Saved entries:
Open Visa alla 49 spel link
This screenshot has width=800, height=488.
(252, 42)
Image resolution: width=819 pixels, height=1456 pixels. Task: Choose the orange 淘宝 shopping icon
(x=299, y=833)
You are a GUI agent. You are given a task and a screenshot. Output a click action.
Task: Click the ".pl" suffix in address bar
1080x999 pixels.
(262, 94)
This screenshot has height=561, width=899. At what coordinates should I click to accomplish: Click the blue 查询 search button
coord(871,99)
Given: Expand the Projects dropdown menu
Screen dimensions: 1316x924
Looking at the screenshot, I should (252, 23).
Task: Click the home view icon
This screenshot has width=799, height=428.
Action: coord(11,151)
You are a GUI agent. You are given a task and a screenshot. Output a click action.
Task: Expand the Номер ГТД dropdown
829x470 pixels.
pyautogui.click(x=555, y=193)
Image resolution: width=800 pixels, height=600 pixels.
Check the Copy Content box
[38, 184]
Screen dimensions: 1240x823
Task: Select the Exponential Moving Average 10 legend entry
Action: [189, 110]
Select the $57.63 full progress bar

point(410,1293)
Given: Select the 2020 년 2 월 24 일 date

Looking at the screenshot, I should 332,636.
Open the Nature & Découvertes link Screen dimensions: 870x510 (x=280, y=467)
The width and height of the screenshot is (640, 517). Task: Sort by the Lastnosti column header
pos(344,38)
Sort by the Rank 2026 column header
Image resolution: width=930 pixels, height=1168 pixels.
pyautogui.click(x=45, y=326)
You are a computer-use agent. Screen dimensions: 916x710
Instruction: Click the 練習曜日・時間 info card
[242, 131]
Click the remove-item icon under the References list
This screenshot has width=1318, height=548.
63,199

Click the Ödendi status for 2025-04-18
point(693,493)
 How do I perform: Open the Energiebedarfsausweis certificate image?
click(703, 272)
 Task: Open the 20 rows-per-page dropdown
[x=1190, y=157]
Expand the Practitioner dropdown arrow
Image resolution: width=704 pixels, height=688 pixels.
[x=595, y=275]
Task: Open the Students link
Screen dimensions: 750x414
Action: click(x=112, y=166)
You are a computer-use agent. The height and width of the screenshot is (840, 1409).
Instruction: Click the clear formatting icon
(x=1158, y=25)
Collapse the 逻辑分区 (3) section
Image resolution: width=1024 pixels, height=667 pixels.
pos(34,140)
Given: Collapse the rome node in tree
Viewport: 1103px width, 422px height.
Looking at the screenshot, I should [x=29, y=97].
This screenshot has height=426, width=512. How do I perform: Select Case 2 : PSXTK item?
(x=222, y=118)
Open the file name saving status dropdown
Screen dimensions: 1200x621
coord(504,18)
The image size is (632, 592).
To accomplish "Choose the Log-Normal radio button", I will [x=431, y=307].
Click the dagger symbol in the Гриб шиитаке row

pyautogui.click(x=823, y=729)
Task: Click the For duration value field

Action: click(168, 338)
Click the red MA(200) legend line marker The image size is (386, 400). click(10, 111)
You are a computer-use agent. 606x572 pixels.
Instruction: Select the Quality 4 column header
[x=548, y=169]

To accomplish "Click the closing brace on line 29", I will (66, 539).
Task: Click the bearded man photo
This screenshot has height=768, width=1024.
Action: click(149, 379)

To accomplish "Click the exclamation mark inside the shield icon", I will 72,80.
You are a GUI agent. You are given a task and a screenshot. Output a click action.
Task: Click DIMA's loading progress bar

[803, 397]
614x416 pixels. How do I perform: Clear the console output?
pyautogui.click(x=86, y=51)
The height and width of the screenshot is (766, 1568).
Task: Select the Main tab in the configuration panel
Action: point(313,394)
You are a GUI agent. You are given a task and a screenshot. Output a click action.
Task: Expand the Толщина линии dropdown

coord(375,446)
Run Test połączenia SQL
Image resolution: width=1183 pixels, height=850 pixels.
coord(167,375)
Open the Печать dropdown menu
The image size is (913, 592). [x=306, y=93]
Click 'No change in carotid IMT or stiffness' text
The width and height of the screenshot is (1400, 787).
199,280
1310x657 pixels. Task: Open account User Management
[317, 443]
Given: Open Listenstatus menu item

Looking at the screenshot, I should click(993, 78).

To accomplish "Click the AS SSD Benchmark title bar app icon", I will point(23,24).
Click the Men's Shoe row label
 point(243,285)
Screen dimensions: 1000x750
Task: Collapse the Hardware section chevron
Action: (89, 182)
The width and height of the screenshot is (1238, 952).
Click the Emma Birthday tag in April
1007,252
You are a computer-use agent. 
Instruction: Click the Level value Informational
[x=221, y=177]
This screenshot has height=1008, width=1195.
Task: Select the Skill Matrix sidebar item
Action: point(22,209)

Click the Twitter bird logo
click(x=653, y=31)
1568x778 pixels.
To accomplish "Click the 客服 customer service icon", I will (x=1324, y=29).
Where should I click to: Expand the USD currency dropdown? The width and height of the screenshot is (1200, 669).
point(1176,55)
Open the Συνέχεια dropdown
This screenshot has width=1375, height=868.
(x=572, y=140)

— WORK INSTRUCTION —
Going back to the entries above, set down exactly the lines that begin at the one with "Task: Open the 20 rows-per-page dropdown" and end at the one with "Given: Collapse the rome node in tree", both included, and nothing else.

— SOLVED PROBLEM —
 Task: Open the 20 rows-per-page dropdown
[x=1190, y=157]
Expand the Practitioner dropdown arrow
Image resolution: width=704 pixels, height=688 pixels.
[x=595, y=275]
Task: Open the Students link
Screen dimensions: 750x414
Action: click(x=112, y=166)
You are a computer-use agent. The height and width of the screenshot is (840, 1409).
Instruction: Click the clear formatting icon
(x=1158, y=25)
Collapse the 逻辑分区 (3) section
Image resolution: width=1024 pixels, height=667 pixels.
pos(34,140)
Given: Collapse the rome node in tree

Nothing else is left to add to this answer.